James Hughes, director of the Victorian Society, said: “London has a rich heritage of Victorian and Edwardian schools and this example by the prolific TJ Bailey is particularly splendid.

“Appropriately described as a building of ‘romance and fantasy’, its grand spiers, towers, dormers and Dutch gables combine to an entertaining kaleidoscopic effect.

“This is a building of enormous historical and architectural importance and is a landmark in the Minet Conservation Area, in a pleasant and desirable part of London, within striking distance of the city centre.

“It is also one with enormous potential for reuse, which the local authority must make an absolute priority.”

A Lambeth council spokesman said the school building was originally slated for refurbishment under the Blair government’s Building Schools for the Future program – but that the current government had decided to build a new school elsewhere.

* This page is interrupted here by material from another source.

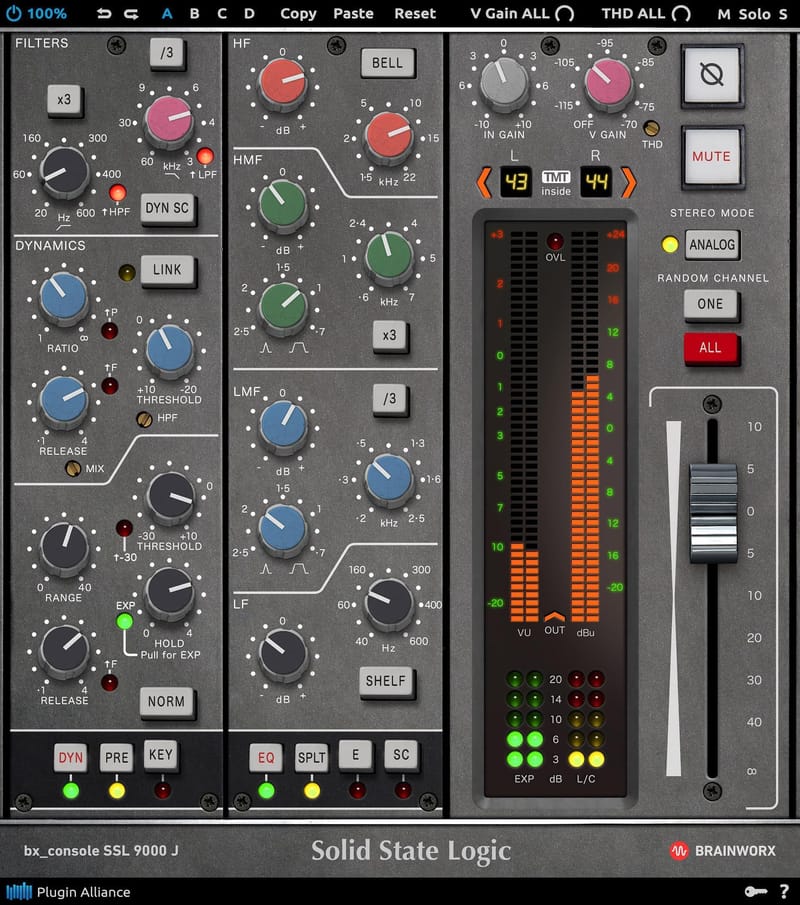
Task: Click the key activation icon in bottom bar
Action: pos(756,892)
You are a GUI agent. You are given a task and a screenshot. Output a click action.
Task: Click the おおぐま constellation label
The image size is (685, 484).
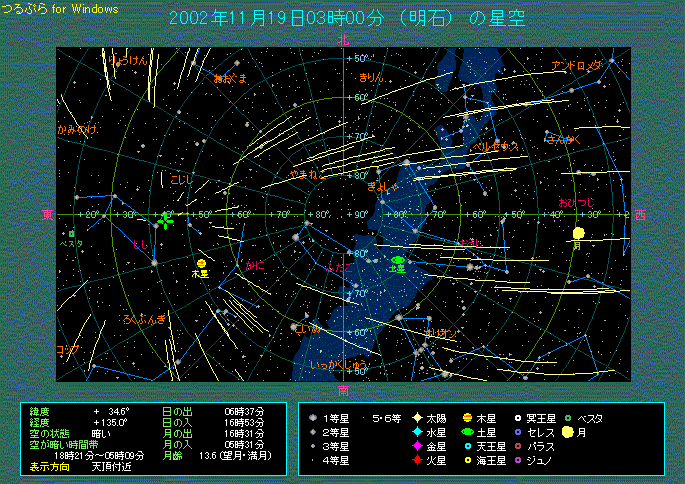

“A temporary school operated on the playground of this site until 2019, allowing the condition of this Victorian building to deteriorate,” the council said.

“The building was then handed over to the council three years ago in a very poor condition and in need of very extensive restoration work.

“The council initially looked at a temporary fix, including repairing the roof, but even that alone would have cost £1.5 million.

“Given the cost of this work and the pressures on our budget, we are now looking at the feasibility of securing funding for the much-needed refurbishment and will consult with the local community before making any decisions about its future use.”

The Victorian Society has a statutory role in the planning process and its input has saved iconic buildings from St Pancras Station in London to Albert Dock in Liverpool.

Tracey Gregory said the school is next to St Gabriel’s College (formerly a teacher training college and now flats) and overlooks the Grade II listed Myatt’s Fields Park.